>> Start Source passage
In early Christianity, the word “liturgy” referred to a public work or a service in the name of/on behalf of the people. In the Middle Ages, liturgy adopted multiple ceremonial forms, some of them remaining in the sacred sphere and others transferred to the temporal and political, gaining a central space in the public life. This issue will examine the concept, theory, practice, and representations of the liturgy in the Middle Ages, including its sacramental developments, its religious and political implications, its forms of ritualization, and its doctrinal presumptions. It aims to create a space for interdisciplinary dialogue between history, theology, canon law, art history, political philosophy, and symbolic anthropology. It privileges the examination of the transferences between the spiritual and the temporal, the sacred and the profane, the political and the religious.

Topics may focus on,

  • Liturgy, sacraments, and ceremonies.
  • Liturgy as ritual (ritual studies, gestures, symbols).
  • Liturgy and materiality (i.e., relics, sacral objects, clothing).
  • Liturgy and political rituals and royal ceremonies (i.e., acclamations, processions).
  • Liturgy and doctrinal discussions.
  • Liturgy and time.
  • Liturgy and space: architecture, art, and ideas.
  • Liturgy and music (chant books, Gregorian music).
  • Liturgy and iconography.
>> End Source passage
>> Start Data shown
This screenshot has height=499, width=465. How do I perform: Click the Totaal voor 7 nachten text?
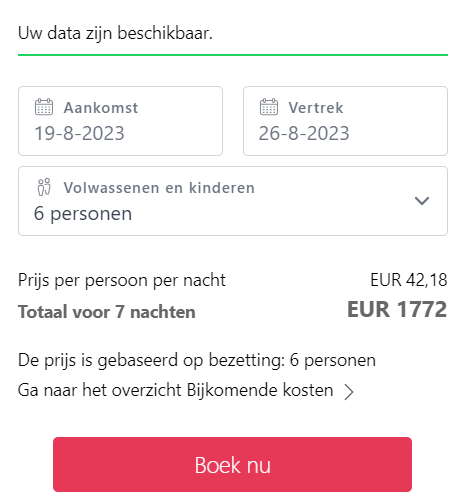click(x=107, y=312)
>> End Data shown
▸ **Stated task 1**
According to the passage on medieval liturgy, what did the word "liturgy" mean in early Christianity?
▸ **Stated task 2**
From the passage on medieval liturgy, quote the part starting at "Topics may focus" and ending at "sacral objects, clothing).".
The listing has nothing to do with any of this.

▸ **Exercise answer 1**
It meant a public work or a service in the name of, or on behalf of, the people.

▸ **Exercise answer 2**
Topics may focus on,

  • Liturgy, sacraments, and ceremonies.
  • Liturgy as ritual (ritual studies, gestures, symbols).
  • Liturgy and materiality (i.e., relics, sacral objects, clothing).